A mola estava dentro da caixa. A caixa tem a lateral mais comprida e outra mais curta. Ele dobrou a parte mais curta, virou para dentro, encaixou e mexia com o dedo. Era uma mola perfeita. A caixinha dele abria a boca sem fio – e a minha não! Sempre falo. Como diz a Adélia Prado, as ideias não têm dono. Estão no ar. Pega quem tem jeito.

Uma vez perguntaram por que você trabalhava com miniaturas e você respondeu que era mais fácil de carregar.

Sou formado em economia. Pode não parecer, mas eu sou. O que é que eu fiz? Economizei no tamanho. É a micro-economia.
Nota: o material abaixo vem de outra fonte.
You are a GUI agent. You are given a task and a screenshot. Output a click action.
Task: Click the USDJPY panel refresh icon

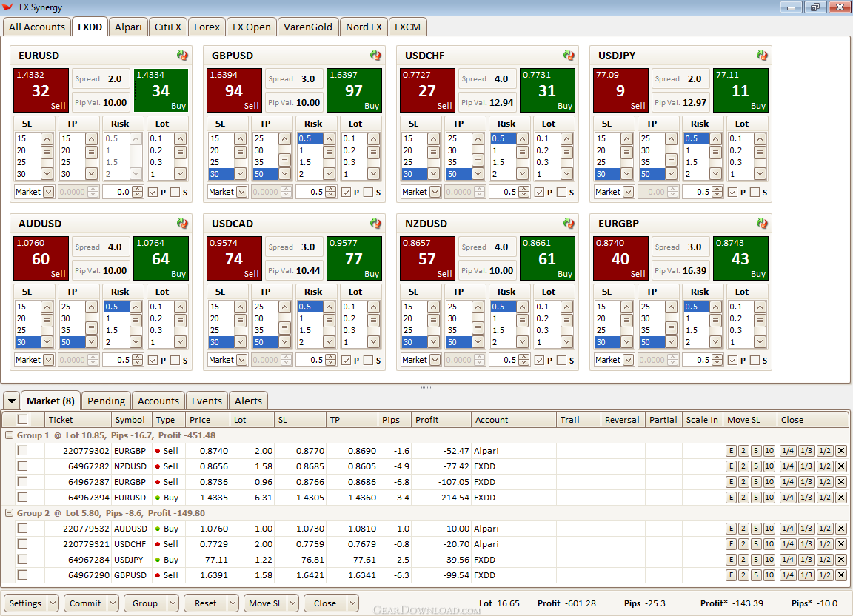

Tenho uma banca na feirinha de artesanato, no Largo da Ordem, em Curitiba. Chega uma família e o menino pergunta: “O que é isso?” Eu respondo: “É um inutensílio. Não serve pra nada, mas às vezes resolve problema que nem o médico consegue resolver!”. O que você faz com palito de sorvete? A criança responde: Jogo fora. Eu digo: “Joga fora e o idiota aqui vai lá fora buscar – para transformar em passarinho”. Aquele palito vira uma arara. O que salvou meu artesanato foi contar histórias. O palito de sorvete que virou arara vira um sinalizador de TPM. No dia em que a mulher vai ficar de TPM, ela mostra esse palito de sorvete modificado para avisar que ela está uma arara. Assim você dá a volta na brabeza dela. Eu botei humor naquilo. Isso não tem preço. Cobro 6 reais. Vou ali na padaria e compro um quilo de pão. Peguei um palito de sorvete e transformei em um quilo de pão. É o milagre da transformação: peguei um palito e transformei em pão.